Unfortunately, that doesn't include this country.
We talk a lot about education in this country, and we even pass a few laws like No Child Left Behind. But we still leave our children behind. We pour in more money, but it seems to do little good. We still trail most of our main competitors in the global marketplace.
My daughter Mira will be ready to attend school in a couple of years, and it's scary to think about the condition of our educational system. I don't really care as much about test scores and school funding as I do about the incentives for schools to treat my daughter like a valued customer, not some piece of meat to be shoved through the school system sausage grinder.
We live in a competitive world. To prepare our children to live in this world, we need to have competitive schools, too. European countries have discovered this, and their schools systems perform far better than ours, while spending less money.
In contrast, our public school systems have become bloated, top-heavy, bureaucratic monstrosities in need of drastic change. These behemoths simply do not have the incentives to educate individual students.
Many people put forward the idea of school vouchers as a way to do this. I think there is some merit in this concept, but it doesn't go far enough. In the book "Had Enough" by James Carville (not a voucher fan), he states there are only about 150,000 open spots in private schools nationwide. So going to vouchers would do little to help the approximately 50 million children who need it.
Vouchers can be only part of the answer. The rest comes from radically changing our public school systems into competitive business entities, the same kind of organizations our children will work in one day.
I like the idea of having each public school operating as it own business, owned and run by the teachers, principal and staff, leasing the facilities from the school district. Each child gets a voucher from the district that they can choose to spend on any school they want.

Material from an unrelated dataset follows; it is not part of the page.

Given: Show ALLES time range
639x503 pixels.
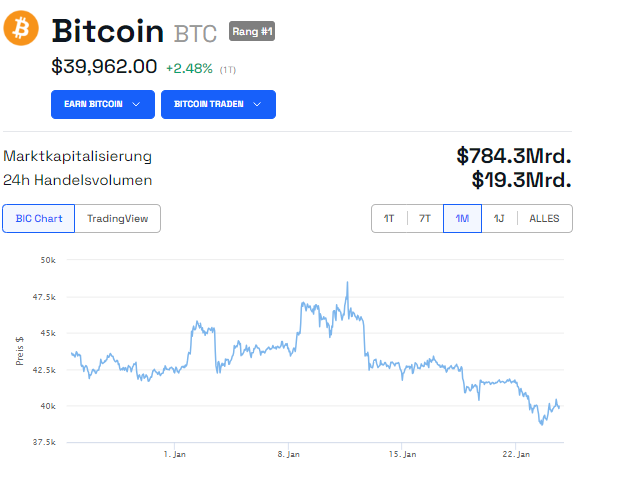Looking at the screenshot, I should tap(544, 218).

These privatized schools would then have to compete for students. Teachers and staff would have incentives to do whatever necessary to advance each child's education, and not just in relation to test scores. These aren't just students, they are paying customers who can pack up and take their voucher money somewhere else. Good teachers would attract the best students, and bad teachers would be weeded out.
Some schools might charge more than what the voucher allows if their education is proven to be superior. Others may charge below that voucher amount, allowing the student to build up a trust fund that can be spent on future education. We might find that competition among schools will drive down the prices we pay now, helping our kids get a better education and still have money left over for college.
I'm sure those invested in the current system will take exception to this radical transformation. They will pick it apart, piece by piece, defending the status quo. But the truth is, our system is broken and there is a proven way to do it better. In this world, we need to compete or die. Our public schools need to operate the same way.